Not sure if it is appropriate for me to post this here, but…
Referring to https://flare.ghost.io/theflarenetwork/ and https://arxiv.org/abs/2001.00919 on how Proof of Stake security can be impaired/cannibalized by higher returns from DeFi lending, I wish to present my rebuttal here.
Tarun Chitra’s argument is if return from DeFi lending is higher than return from staking, then capital would flow to such DeFi lending, causing reduced network security.
Flare shares the same argument while undermining the critically important relation of price = security.
- Higher DeFi lending does not impair network security simply because capital flow between staking and lending will eventually reach a balance. As more capital switches from staking to lending, existing capital that continue to stake will earn a larger share of the staking pie. Eventually the return from staking will be equal to the return from lending, after risk-adjusted. Over the long term, I believe all DeFi lending return (and staking return) will normalize to around 7% average, disregarding over 100% annual return currently offered by DeFi lending that is simply fundamentally unsustainable.
- The remaining leftover capital that continue to stake may still fully secure the network without any compromise, if the price of ETH is equivalent to (the total economic value of all assets tokenized on Ethereum) / (the number of ETH staked). In this case, it does not matter how much capital leaves staking in favor of lending, network security would still be preserved.
To quote Flare:
Taken to the logical endpoint, if smart contract networks using proof of stake were to become the ubiquitous method of doing business, the scale of diversion of capital required from other endeavors, just to secure the value built on these networks, would make the cost of commerce unfeasibly high. For this reason it is extremely unlikely to happen.

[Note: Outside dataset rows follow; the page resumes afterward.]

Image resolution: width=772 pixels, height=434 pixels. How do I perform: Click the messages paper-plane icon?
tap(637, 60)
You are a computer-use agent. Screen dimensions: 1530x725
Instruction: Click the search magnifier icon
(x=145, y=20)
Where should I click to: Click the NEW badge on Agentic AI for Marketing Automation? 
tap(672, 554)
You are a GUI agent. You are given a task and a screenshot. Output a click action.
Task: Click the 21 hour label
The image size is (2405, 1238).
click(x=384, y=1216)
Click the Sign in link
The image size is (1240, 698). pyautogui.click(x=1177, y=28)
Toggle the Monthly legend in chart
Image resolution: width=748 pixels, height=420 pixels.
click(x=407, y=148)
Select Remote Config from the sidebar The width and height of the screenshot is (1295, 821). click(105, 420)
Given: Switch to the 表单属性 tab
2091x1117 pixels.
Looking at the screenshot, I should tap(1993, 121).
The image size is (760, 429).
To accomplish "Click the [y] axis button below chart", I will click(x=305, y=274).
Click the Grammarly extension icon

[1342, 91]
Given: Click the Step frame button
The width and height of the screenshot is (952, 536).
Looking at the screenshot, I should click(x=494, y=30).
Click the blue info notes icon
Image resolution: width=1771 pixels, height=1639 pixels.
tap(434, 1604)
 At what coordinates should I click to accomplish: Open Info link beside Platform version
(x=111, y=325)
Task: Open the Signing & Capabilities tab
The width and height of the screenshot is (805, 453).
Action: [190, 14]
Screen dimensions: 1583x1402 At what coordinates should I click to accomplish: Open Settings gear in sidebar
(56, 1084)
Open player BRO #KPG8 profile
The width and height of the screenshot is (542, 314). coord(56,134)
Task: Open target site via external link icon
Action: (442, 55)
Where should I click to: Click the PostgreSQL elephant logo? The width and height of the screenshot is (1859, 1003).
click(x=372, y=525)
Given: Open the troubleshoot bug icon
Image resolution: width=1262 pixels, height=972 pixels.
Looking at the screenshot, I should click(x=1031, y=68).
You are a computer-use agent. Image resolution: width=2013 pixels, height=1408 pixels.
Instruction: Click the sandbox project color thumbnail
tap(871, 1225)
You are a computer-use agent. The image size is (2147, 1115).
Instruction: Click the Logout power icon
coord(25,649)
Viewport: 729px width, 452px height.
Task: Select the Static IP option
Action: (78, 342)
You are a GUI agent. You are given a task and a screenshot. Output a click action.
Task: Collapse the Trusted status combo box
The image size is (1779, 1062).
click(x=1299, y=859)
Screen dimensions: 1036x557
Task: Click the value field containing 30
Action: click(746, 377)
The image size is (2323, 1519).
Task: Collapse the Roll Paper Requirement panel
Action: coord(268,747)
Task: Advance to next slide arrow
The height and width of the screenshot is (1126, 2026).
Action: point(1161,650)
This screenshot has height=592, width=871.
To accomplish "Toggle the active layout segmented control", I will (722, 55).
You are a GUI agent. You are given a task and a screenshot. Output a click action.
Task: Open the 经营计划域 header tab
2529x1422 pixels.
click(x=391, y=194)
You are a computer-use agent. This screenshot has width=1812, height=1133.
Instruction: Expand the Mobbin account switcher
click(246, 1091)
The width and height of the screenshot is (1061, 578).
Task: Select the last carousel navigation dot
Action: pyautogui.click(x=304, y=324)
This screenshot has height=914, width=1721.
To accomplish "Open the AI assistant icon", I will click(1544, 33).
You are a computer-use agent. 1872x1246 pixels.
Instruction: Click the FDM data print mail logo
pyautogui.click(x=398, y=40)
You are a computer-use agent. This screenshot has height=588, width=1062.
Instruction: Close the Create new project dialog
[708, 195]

In my opinion, as long as a network (whatever the network it is) is used to secure the value built above it, the security in place must at least be worth as much as the value. Otherwise, imagine a network is used to secure some assets worth $1 trillion, but the instrument (be it coin, token, stablecoin, etc) used to secure the network is just worth $100 (as an extreme example to explain my point), then an arbitrage value of around $0.9999 trillion would be available for exploitation. Thus, for Flare to favor an instrument (Spark) which price is detached from security would be unwise.
Flare is at its core a new way of scaling smart contract platforms that does not link safety with the value of its token.
This is unwise. Something has to give. If it is not Spark, then it needs to be something else. Otherwise, arbitrage would exist. And such arbitrage would compromise the network security.
Question: What defect do you see from my rebuttal?